Clinical and Commercial Development
Lynovex in oral (hard gel capsule) form successfully completed a phase IIa clinical study in 2014/15, demonstrating its tolerability, safety and utility in adult CF patients with stable disease. The first phase of the global, pre-registration CARE-CF clinical trials for oral Lynovex in acute infectious CF exacerbations is now underway. See https://clinicaltrials.gov/show/NCT03000348 and Eudra CT 2015-004986-99. To learn more, please visit www.lynovex.com.

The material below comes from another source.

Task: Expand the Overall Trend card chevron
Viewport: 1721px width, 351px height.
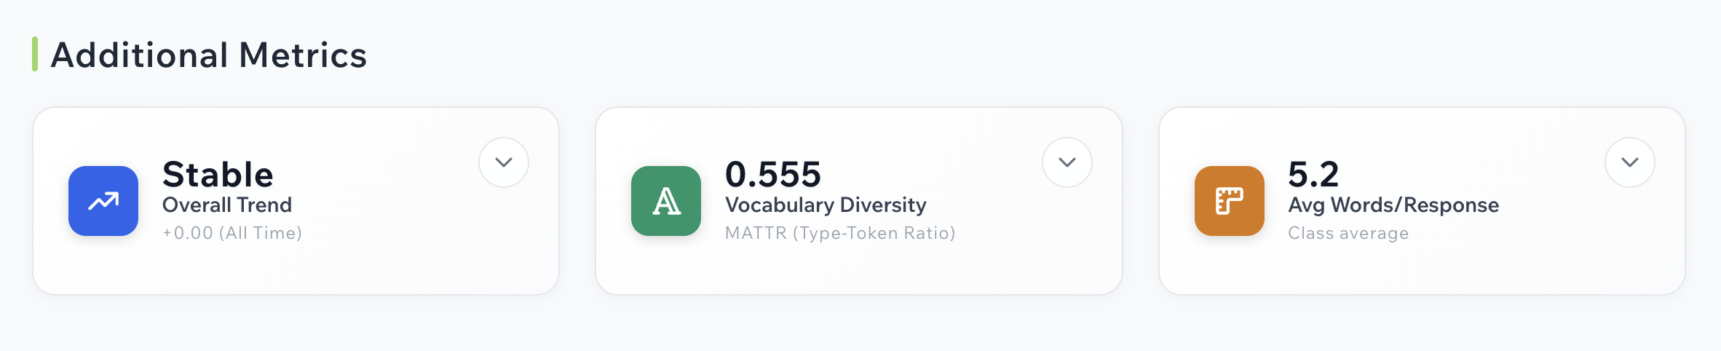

The unique multi-action properties of Lynovex have been demonstrated in in vitro & in vivo studies, as well as an ex vivo sputum study of CF patients. Preclinical studies are currently underway for inhaled Lynovex and NovaBiotics intends to initiate a proof-of-concept clinical study for inhaled Lynovex Inhaled in 2017/18.
Mechanism of Action
Cysteamine based Treatments in CF and Other Conditions
Lynovex in hard gel capsule form should not be confused with cystagon, a medicine also containing cysteamine for use in the metabolic disease, cystinosis. The mechanism of action, dose, dose frequency and duration of treatment for both conditions with these medicines is very different. Cysteamine’s tolerability and safety has only been evidenced thus far in adult CF patients when used as an acute therapy (e.g. per the CARE-CF-1 study, for 14 days).

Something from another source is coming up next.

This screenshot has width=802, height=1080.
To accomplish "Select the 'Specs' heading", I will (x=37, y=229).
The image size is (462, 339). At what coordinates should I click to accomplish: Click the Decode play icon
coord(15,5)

Cystic fibrosis (“CF”) is a life-limiting disease affecting around 70,000 individuals worldwide, including approximately 65,000 in the United States and Europe. The market for CF therapies is estimated at $6 billion. The disease is characterized by the build-up of thick mucus in a number of organs including the linings of the lungs; creating an ideal environment for bacterial infection and colonization. Resultant, progressive lung disease is the most critical manifestation in CF with mortality in >90% of all CF patients due to respiratory failure. CF patients generally undergo intensive, long-term antibiotic therapy, resulting in unavoidable resistance to many anti-infective drugs. The emergence of CF-specific multi-drug resistant pathogens is a source of major concern.
Exacerbations, intermittent episodes of acute worsening of CF symptoms often as a result of bacterial infection, are a key feature of cystic fibrosis. They are the principle cause of morbidity and mortality as a result of the decline in lung function. A typical adult patient would have multiple exacerbations annually.